● **Document text**
- Name: OCRmyPDF
- Homepage: https://github.com/jbarlow83/OCRmyPDF
- Why should this be included in the repository? We already have tesseract, but it doesn't directly handle PDF files. You must first run imagemagick to covert the pages, etc etc. OCRmyPDF just automates this, plus it has some additional features. Please read the project README for details.
- Is it Open Source: yes
- Who and how many users do you anticipate will use this software? I don't know HOW many users, but students and old book collectors (thus with no digital copies) will benefit from this for sure.
- Link to source tarball/zip file: https://github.com/jbarlow83/OCRmyPDF/archive/v7.0.5.tar.gz
Apologies for bringing this up again, but I would like to point 2 things out:
It requires ruffus as rundep, which looks dead.
As of v.9.0.0 this dependency was removed (see release notes)
Why should this be included in the repository? We already have tesseract, but it doesn't directly handle PDF files. You must first run imagemagick to covert the pages, etc etc. OCRmyPDF just automates this, plus it has some additional features.

● **Written instruction A**
Reproduce verbatim the rows from the line with "Image resolution: width=1920" up to and including the line with "coord(482,150)".

● **Entries provided**
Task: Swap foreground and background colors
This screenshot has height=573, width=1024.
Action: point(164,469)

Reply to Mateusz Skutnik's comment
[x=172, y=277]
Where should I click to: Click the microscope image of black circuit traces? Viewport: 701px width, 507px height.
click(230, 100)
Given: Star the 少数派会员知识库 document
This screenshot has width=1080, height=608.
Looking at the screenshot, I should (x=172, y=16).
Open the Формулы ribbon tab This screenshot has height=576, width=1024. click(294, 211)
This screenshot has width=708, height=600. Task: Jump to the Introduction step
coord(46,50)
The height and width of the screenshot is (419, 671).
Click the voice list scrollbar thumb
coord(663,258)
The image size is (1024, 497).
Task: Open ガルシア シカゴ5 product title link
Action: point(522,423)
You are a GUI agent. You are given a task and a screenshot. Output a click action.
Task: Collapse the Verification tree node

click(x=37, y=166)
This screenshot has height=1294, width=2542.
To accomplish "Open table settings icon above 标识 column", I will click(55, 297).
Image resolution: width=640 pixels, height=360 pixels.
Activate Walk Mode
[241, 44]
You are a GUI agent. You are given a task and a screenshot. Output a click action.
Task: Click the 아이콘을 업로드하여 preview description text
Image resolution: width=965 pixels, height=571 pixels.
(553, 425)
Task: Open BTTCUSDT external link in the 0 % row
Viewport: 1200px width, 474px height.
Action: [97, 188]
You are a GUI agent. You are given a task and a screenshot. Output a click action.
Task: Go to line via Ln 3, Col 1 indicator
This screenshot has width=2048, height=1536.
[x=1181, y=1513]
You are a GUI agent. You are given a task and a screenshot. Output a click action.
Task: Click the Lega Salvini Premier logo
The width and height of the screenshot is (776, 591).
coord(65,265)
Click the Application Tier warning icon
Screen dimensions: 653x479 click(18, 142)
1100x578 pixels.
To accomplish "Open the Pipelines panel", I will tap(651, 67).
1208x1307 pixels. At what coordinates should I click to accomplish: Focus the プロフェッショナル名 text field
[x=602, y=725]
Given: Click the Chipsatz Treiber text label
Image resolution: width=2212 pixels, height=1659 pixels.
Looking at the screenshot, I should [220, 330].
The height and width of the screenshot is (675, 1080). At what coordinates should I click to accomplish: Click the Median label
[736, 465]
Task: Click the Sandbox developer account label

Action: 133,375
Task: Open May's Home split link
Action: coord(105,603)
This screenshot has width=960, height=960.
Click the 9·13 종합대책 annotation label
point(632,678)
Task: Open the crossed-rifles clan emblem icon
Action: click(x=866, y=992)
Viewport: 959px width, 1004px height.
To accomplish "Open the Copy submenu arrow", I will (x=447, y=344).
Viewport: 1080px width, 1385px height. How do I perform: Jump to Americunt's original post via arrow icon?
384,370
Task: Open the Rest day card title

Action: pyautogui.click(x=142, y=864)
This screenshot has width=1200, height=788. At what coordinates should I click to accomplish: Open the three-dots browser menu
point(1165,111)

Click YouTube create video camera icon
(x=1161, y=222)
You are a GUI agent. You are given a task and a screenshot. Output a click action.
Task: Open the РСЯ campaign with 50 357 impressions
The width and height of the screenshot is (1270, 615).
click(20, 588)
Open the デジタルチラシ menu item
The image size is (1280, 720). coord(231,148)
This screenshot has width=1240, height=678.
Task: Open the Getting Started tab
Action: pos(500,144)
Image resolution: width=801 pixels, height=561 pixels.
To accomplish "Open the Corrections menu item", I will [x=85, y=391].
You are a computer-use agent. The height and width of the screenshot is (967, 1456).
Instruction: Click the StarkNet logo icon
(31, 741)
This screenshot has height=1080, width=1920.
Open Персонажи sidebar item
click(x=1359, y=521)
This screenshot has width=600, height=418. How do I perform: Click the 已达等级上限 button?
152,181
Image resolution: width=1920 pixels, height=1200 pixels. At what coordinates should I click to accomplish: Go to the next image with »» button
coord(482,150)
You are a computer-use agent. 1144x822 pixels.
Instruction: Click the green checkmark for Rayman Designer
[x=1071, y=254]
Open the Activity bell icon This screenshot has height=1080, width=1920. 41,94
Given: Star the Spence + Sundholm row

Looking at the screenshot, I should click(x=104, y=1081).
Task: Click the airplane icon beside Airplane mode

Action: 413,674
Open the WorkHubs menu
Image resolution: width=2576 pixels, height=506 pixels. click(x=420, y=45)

● **Written instruction B**
List every software program or package that the OCRmyPDF package request mentions by name.

● **Task solution A**
Image resolution: width=1920 pixels, height=1200 pixels. At what coordinates should I click to accomplish: Go to the next image with »» button
coord(482,150)

● **Task solution B**
OCRmyPDF, tesseract, imagemagick, ruffus